**Problems and tasks:**
a. Please set down everything from "At this point, you" down to "women still waiting." in the public restroom story, word for word.
b. Answer these from the public restroom story:
(i) What does the woman at the very end of the line point out?
(ii) What do you try to wipe with after giving up?
(iii) According to the closing dedication, why do women go to the restroom in pairs?

**Source passage:**
*** Begin section ***
Someone pushes your door open because the latch doesn't work. The door hits your purse, which is hanging around your neck in front of your chest, and you and your purse topple backward against the tank of the toilet. "Occupied!" you scream, as you reach for the door, dropping your precious, tiny, crumpled tissue in a puddle on the floor, lose your footing altogether, and slide down directly onto the TOILET SEAT. It is wet of course. You bolt up, knowing all too well that it's too late. Your bare bottom has made contact with every imaginable germ and life form on the uncovered seat because YOU never laid down toilet paper - not that there was any, even if you had taken time to try. You know that your mother would be utterly appalled if she knew, because, you're certain her bare bottom never touched a public toilet seat because, frankly, dear, "You just don't KNOW what kind of diseases you could get."

By this time, the automatic sensor on the back of the toilet is so confused that it flushes, propelling a stream of water like a fire hose against the inside of the bowl that sprays a fine mist of water that covers your butt and runs down your legs and into your shoes. The flush somehow sucks everything down with such force that you grab onto the empty toilet paper dispenser for fear of being dragged in too.

At this point, you give up. You're soaked by the spewing water and the wet toilet seat. You're exhausted. You try to wipe with a gum wrapper you found in your pocket and then slink out inconspicuously to the sinks.

You can't figure out how to operate the faucets with the automatic sensors, so you wipe your hands with spit and a dry paper towel and walk past the line of women still waiting.

You are no longer able to smile politely to them. A kind soul at the very end of the line points out a piece of toilet paper trailing from your shoe. (Where was that when you NEEDED it??) You yank the paper from your shoe, plunk it in the woman's hand and tell her warmly, "Here, you just might need this."

As you exit, you spot your hubby, who has long since entered, used, and left the men's restroom. Annoyed, he asks, "What took you so long, and why is your purse hanging around your neck?"

This is dedicated to women everywhere who deal with a public restrooms (rest??? you've GOT to be kidding!!). It finally explains to the men what really does take us so long. It also answers their other commonly asked questions about why women go to the restroom in pairs. It's so the other gal can hold the door, hang onto your purse and hand you Kleenex under the door!
*** End section ***
**Data records:**
*** Begin section ***
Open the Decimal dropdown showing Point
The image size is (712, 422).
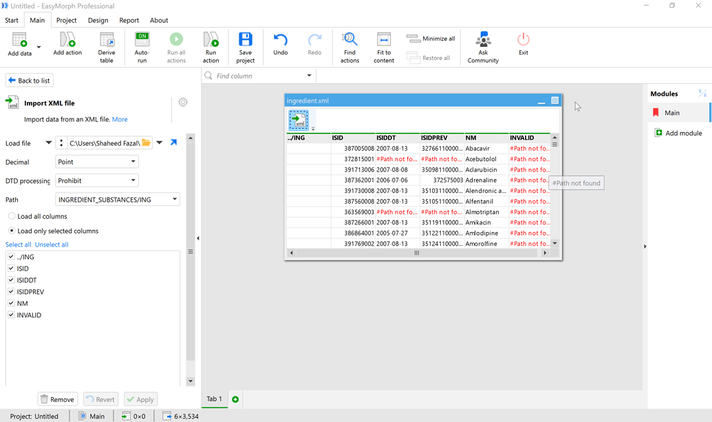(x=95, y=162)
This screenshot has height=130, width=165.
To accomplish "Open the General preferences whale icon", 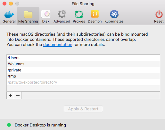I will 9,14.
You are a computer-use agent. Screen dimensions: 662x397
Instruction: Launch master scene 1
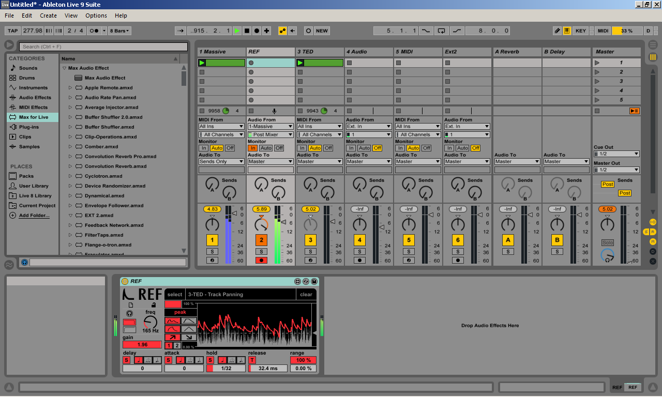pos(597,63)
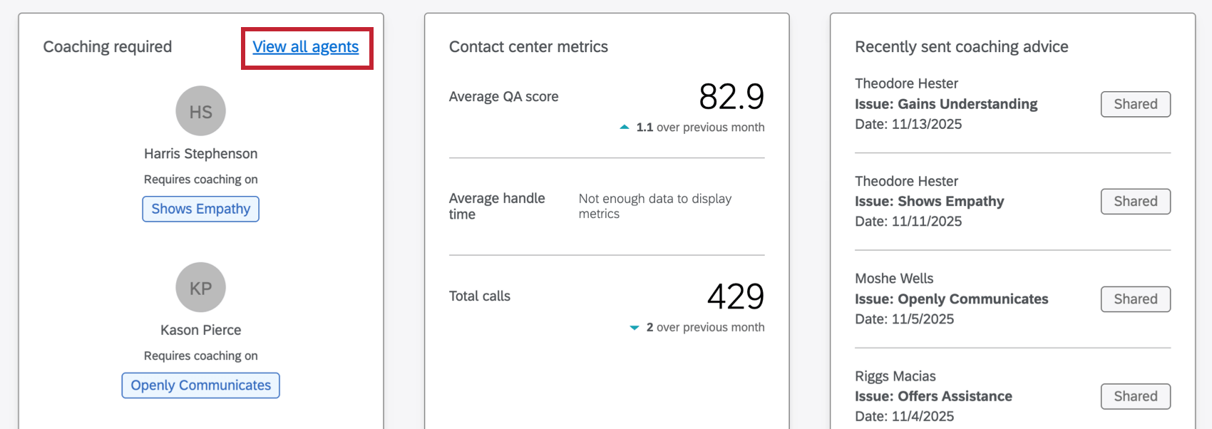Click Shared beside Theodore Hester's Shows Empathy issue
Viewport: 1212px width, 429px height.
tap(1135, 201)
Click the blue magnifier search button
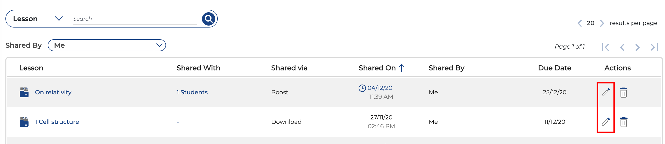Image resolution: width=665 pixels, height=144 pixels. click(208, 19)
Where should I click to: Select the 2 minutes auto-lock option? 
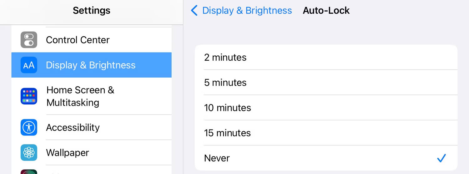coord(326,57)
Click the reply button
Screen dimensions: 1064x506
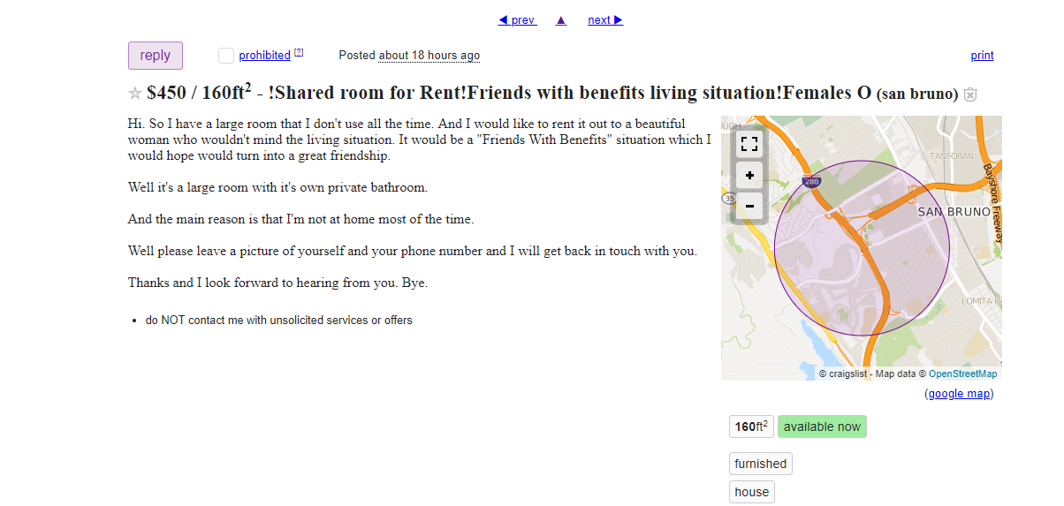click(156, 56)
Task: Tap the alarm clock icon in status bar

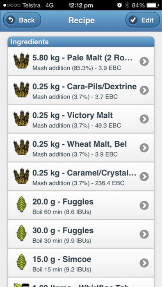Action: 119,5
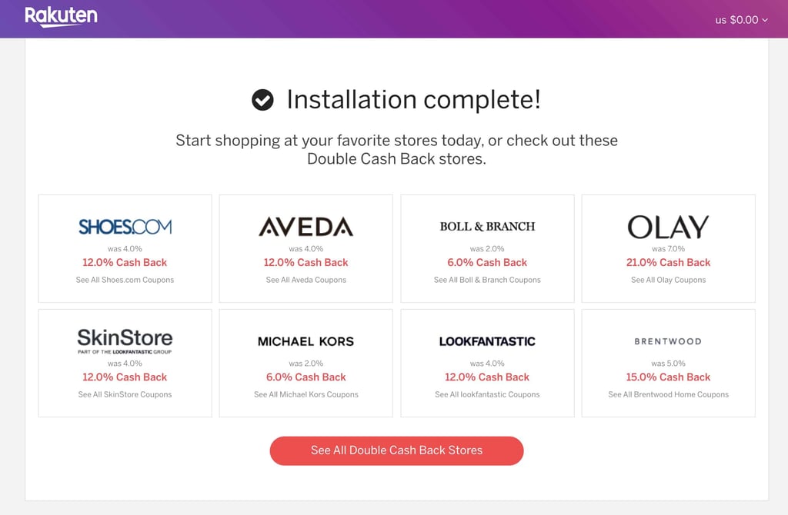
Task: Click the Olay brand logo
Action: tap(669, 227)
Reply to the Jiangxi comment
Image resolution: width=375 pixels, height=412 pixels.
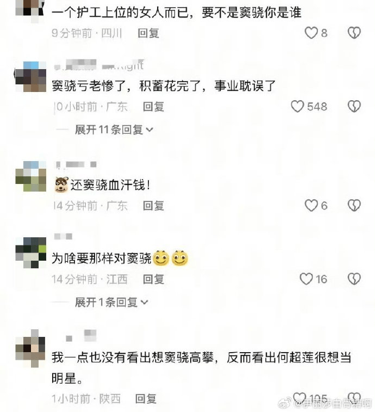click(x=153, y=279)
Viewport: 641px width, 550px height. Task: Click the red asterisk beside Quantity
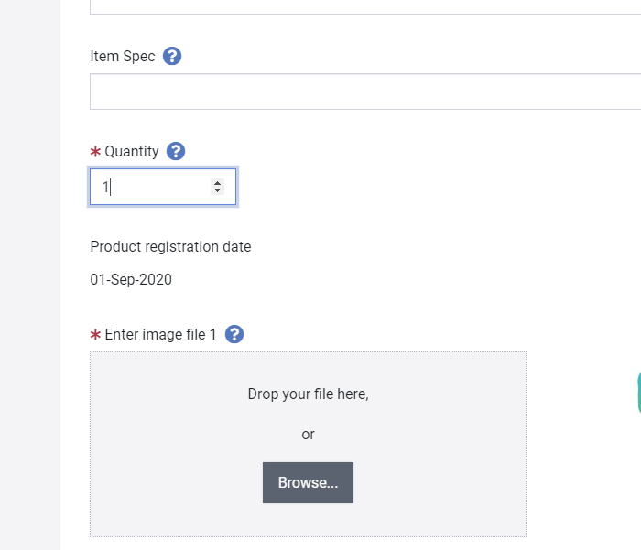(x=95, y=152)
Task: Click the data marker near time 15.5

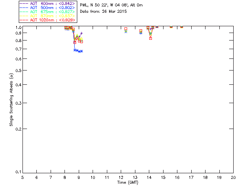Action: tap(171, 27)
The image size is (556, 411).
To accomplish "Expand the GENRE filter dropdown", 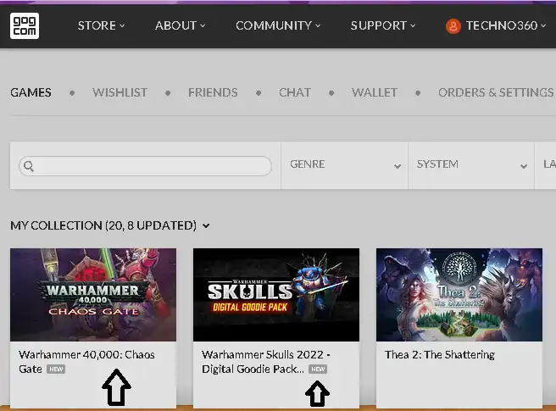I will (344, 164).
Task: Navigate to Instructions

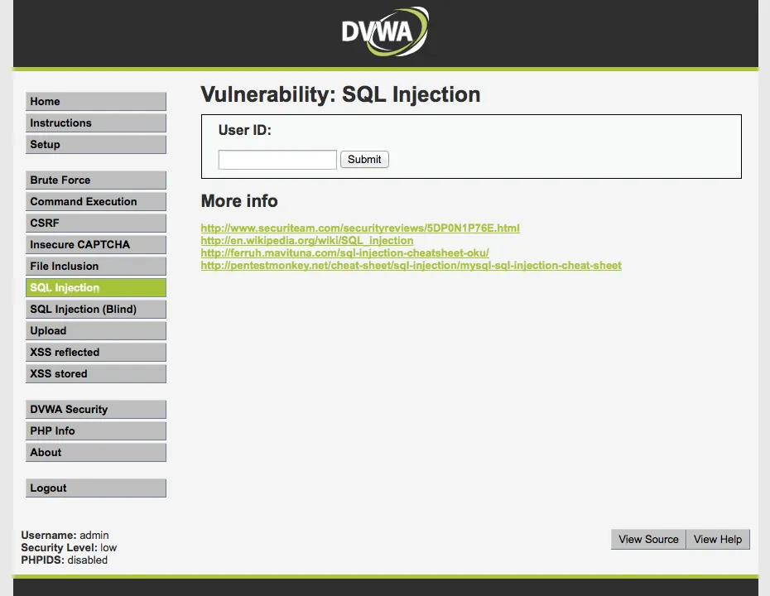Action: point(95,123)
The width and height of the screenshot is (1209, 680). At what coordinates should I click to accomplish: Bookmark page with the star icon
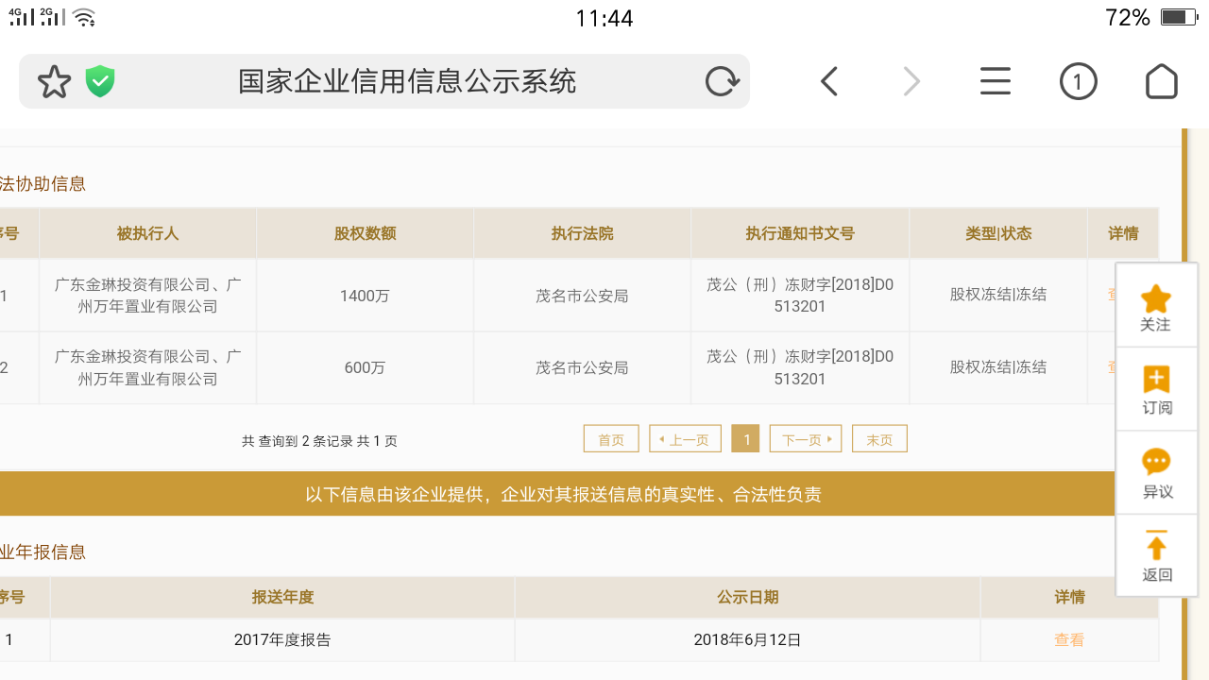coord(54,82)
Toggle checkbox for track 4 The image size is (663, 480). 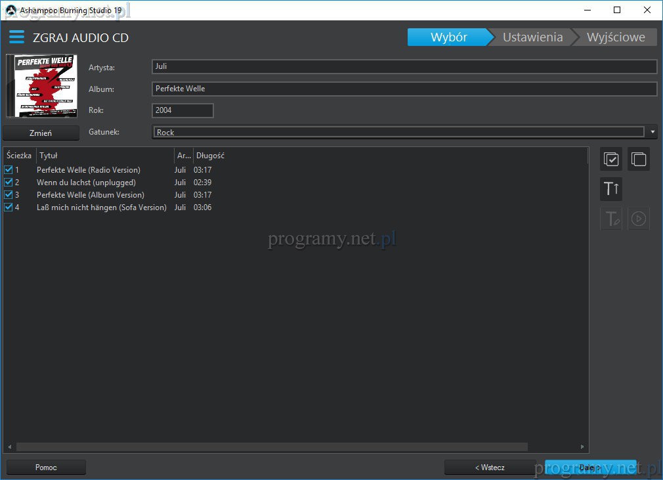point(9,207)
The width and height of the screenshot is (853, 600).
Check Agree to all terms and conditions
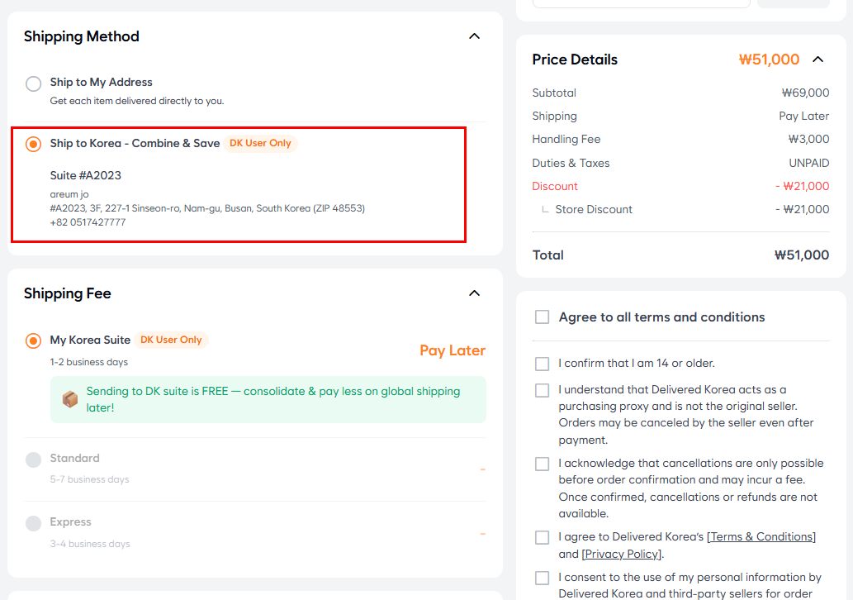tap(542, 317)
*** End section ***
**Responses to the exercise:**
a.
At this point, you give up. You're soaked by the spewing water and the wet toilet seat. You're exhausted. You try to wipe with a gum wrapper you found in your pocket and then slink out inconspicuously to the sinks.

You can't figure out how to operate the faucets with the automatic sensors, so you wipe your hands with spit and a dry paper towel and walk past the line of women still waiting.

b.
(i) A piece of toilet paper trailing from your shoe.
(ii) A gum wrapper you found in your pocket.
(iii) So the other gal can hold the door, hang onto your purse and hand you Kleenex under the door.